WORK TO COMPLETE
Gather and copy out every line in the records below that contains the word "label". Case counts.

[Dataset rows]
^^^^^^^^^^^^^^^^
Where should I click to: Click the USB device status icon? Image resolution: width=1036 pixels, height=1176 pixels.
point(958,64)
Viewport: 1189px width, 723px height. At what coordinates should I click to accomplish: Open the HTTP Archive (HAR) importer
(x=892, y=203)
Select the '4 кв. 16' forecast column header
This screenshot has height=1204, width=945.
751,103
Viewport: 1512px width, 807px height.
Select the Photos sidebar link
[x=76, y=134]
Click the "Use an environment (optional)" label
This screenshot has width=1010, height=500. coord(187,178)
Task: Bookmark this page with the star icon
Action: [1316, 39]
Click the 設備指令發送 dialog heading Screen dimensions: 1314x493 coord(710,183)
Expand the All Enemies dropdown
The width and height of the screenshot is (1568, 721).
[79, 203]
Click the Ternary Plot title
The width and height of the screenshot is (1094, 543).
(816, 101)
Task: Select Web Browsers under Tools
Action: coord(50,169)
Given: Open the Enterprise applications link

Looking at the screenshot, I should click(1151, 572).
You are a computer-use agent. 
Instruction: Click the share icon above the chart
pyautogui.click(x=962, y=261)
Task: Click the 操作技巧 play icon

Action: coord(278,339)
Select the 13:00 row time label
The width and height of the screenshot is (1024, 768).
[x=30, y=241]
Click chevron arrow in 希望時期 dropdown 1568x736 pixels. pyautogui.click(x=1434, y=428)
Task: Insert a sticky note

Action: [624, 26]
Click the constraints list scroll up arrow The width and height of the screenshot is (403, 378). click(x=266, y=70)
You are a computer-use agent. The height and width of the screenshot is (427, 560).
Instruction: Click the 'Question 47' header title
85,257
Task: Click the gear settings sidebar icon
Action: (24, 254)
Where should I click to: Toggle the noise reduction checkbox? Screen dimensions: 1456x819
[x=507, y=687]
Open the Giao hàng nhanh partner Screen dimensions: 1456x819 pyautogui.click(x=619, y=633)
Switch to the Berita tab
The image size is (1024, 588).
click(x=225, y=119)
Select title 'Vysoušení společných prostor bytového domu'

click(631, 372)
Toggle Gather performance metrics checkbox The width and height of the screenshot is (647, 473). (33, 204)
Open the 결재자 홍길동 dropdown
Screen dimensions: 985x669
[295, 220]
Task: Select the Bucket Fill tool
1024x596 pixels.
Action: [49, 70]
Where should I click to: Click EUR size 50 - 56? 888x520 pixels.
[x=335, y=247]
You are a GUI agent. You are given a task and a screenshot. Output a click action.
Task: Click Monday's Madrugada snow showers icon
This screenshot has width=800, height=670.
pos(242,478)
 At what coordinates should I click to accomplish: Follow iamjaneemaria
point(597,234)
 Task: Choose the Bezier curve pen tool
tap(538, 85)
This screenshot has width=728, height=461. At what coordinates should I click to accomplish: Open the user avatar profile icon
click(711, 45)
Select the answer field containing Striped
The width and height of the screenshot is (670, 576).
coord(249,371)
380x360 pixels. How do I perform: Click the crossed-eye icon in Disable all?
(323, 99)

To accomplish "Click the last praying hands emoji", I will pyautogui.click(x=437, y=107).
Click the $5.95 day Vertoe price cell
^^^^^^^^^^^^^^^^
FULL RESPONSE
Click the "Use an environment (optional)" label
Select the 13:00 row time label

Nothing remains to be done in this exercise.